The lecturer took a drink of water while the projected Illusion of a woman, a man, a tree and a cheeky snake changed "slides".
"In the metaphysical sense, this is a localised belief. The Axis Mundi is, in reality, is akin to Conduits. Such Conduits form through the natural flow of energies between the Planes, derived by forces in a manner akin to estuaries, governed by nature and as such, bound by the laws of the Prime Material. For example, the Chinese have for thousands of years believed that their Middle Kingdom to be the loci of the Axis, though our history strongly disagrees with theirs. The Central Continent is a nation where trees are not venerated— likely because of the lack of Elves, or some other historical calamity. Rather, what they worship is something else. Magus Song, I believe you're well-acquainted with China since you're a Fudan alumina, what do you suppose replaced the Western tree in the Oriental psyche?"

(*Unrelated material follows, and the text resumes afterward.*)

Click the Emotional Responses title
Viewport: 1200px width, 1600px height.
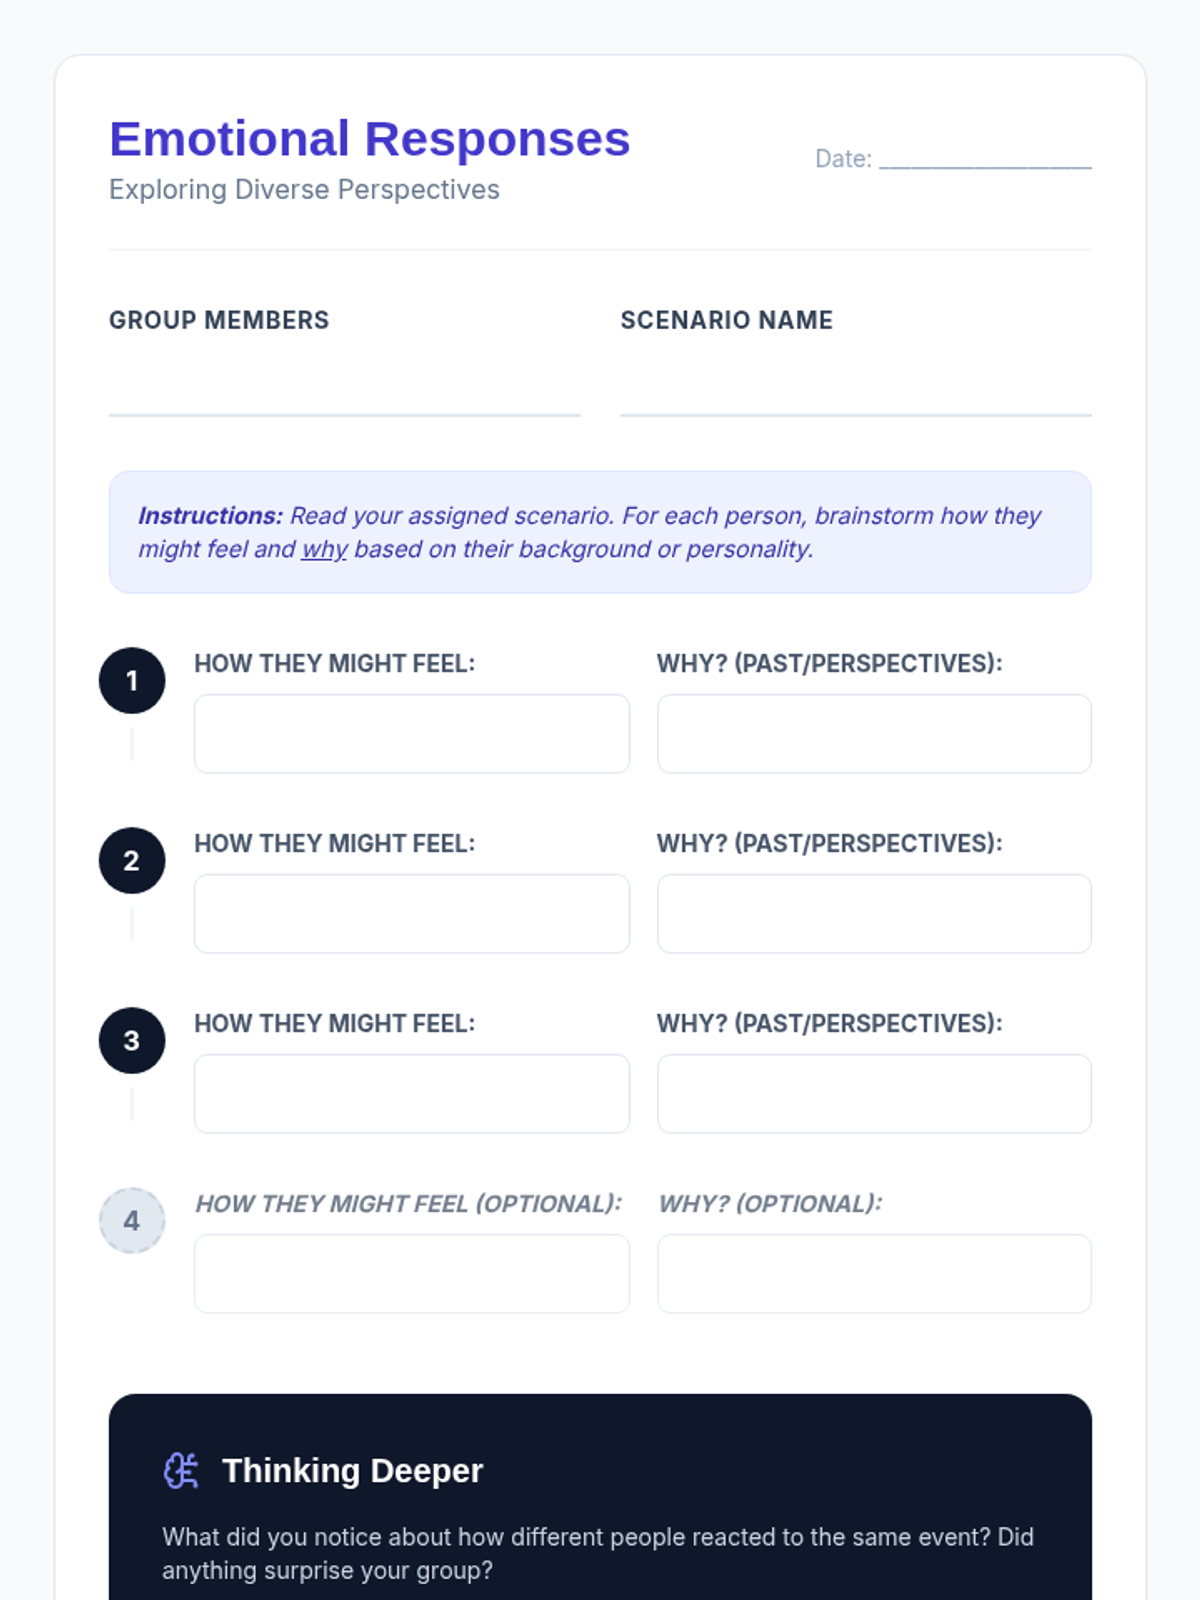(x=369, y=139)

"Er…" a husky, alluring voice piped up. "Mountains? The Five Peaks?"
"Correct." The lecturer awarded the girl with a happy clap. "Mount Heng, Mount Hua, Mount Emei, Mount Tai and Mount Huang. Each, unsurprisingly, is habited by?"
"Elder Dragons?"
"Correct again. Each is home to Wyrms— though that will be for a future lecture. Today, we explore the presence of Axis Mundi as folklore in Planar Theory. If we look toward regions where Elves have less impact on the cultural history of the world, Humans and Demi-humans seldom perceive of the Axis as a 'Tree'. The Japanese, for instance, believed that Mount Fuji serves as the loci ley-line for their island nation. The Teotihuacan tribe of the Aztecs built mock-mountain ziggurats and blessed them with Mage blood to attract the Quetzalcoatl to roost. The summit of Delphi, where the Oracle resides beneath the Great Olive Tree, as well, serves as a half-way example of such nodes."

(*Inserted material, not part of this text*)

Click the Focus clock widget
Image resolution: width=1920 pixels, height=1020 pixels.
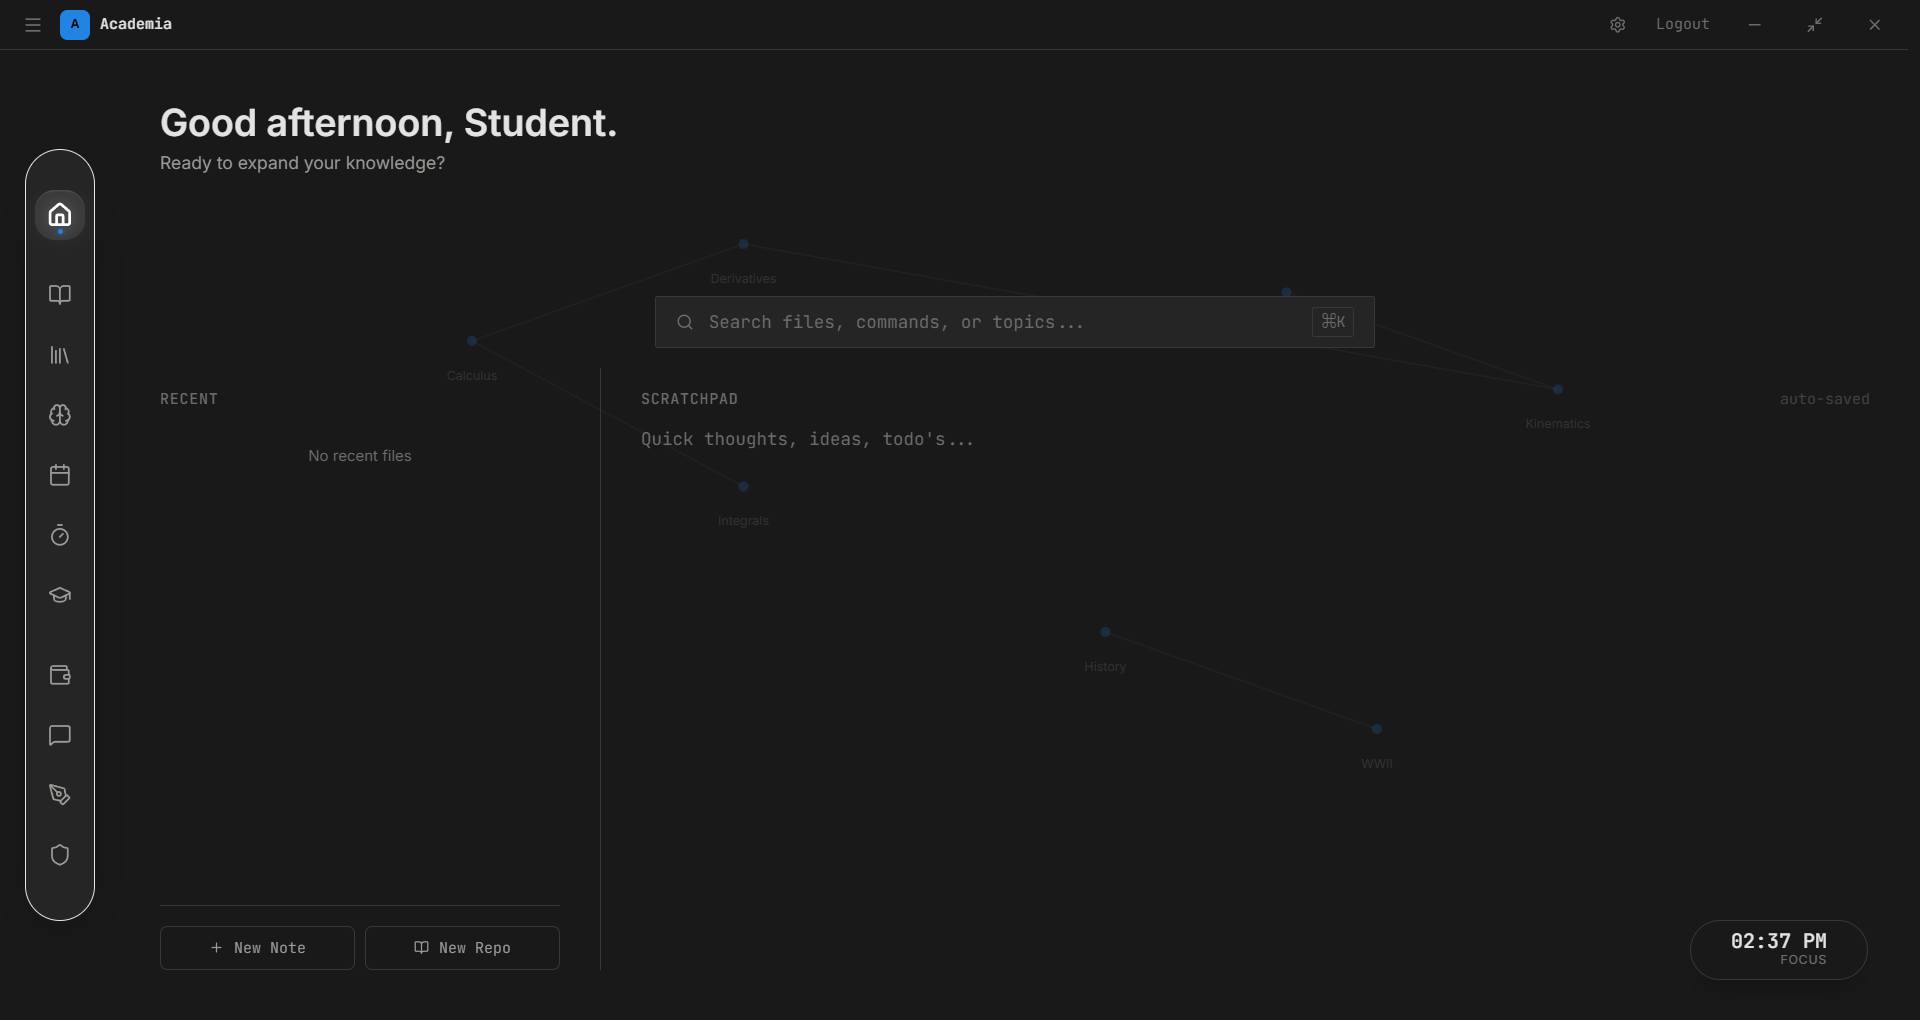pyautogui.click(x=1778, y=949)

"What of Demi-humans?" a voice asked from the crowd.
"In Demi-humans, the mythos of trees-as-Axis proliferate. If we look to the Spirits who dominate the Indian subcontinent through theocratic rule, then one may look to the sacred Bodhi Tree where the Magi Buddha attained Enlightenment. A radical example would be Temple Mount, north of the Fire Sea where the Elemental's sacred Flame Tree has torn open a gash into the Elemental Plane of Fire. Distressingly, the Fire Tree isn't a Pillar supporting 'our' Plane, but rather the Efreets' charred home. Finally, for the Were-folk of the Lower Niger Delta, who I am sure you've read about in the METRO, the Sacred Grove of Osun-Osogbo is yet another domain, albeit with neither mount nor tree but a low-lying rainforest. Concurrently, one should not dismiss human-made objects used for worship. The famous Pyramids, for instance, serve as 'Pillars' of Undeath that provide Necromantic mana to the Undead roaming its vicinity, as well as sustain the slumbering Pharaohs and their sleeping God-Priests."

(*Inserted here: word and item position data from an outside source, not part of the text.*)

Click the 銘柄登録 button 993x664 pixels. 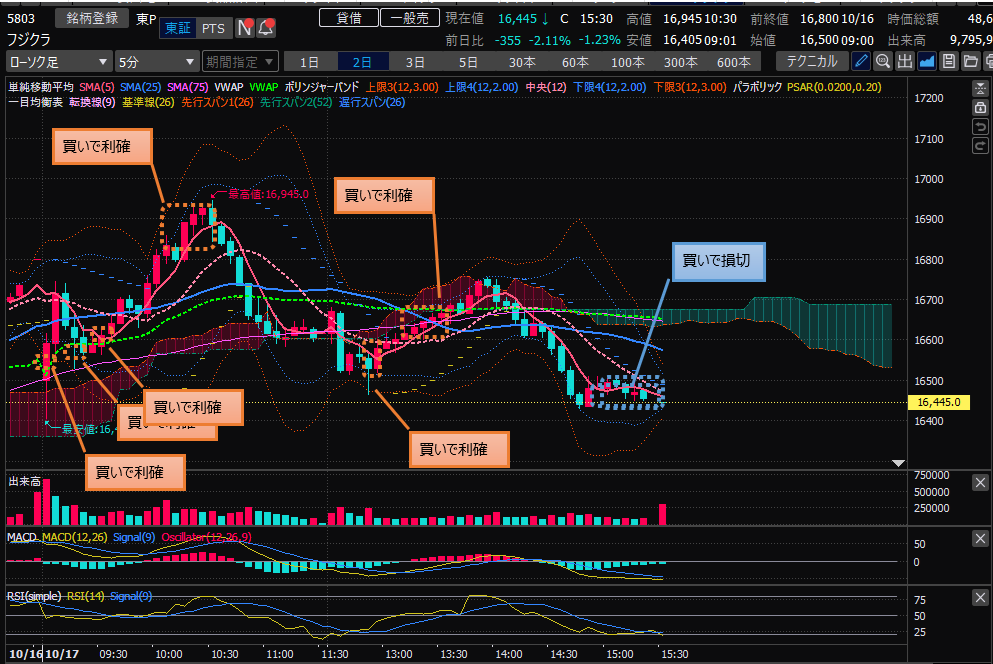pyautogui.click(x=91, y=18)
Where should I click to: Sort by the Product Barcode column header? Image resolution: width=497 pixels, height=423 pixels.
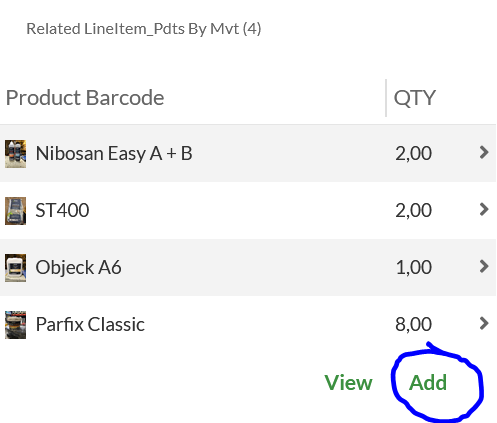(x=85, y=98)
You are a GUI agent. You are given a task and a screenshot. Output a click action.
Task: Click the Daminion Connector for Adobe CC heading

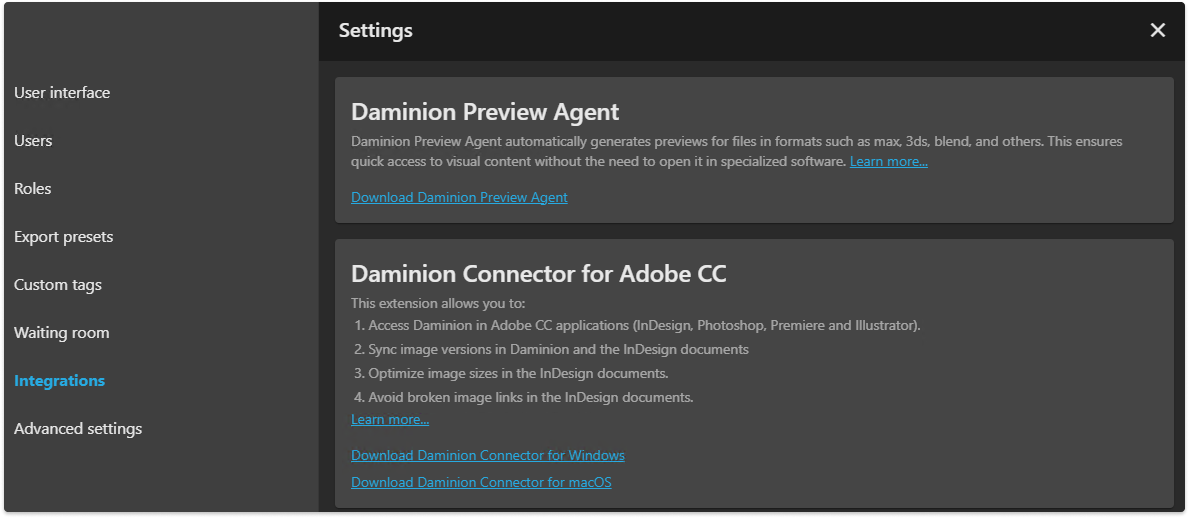point(539,274)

"Are our Towers… a part of the Axis Mundi?" the Devourer of Shenyang asked from the front row.
"Excellent question." The lecturer's voice took on renewed energy as she fell into a familiar rhythm. "But that lecture is slated for week eight. First, let's continue our unpacking of Ley-lines and the pragmatic purpose of harnessing the Axis for the grand purpose of Human expansion!"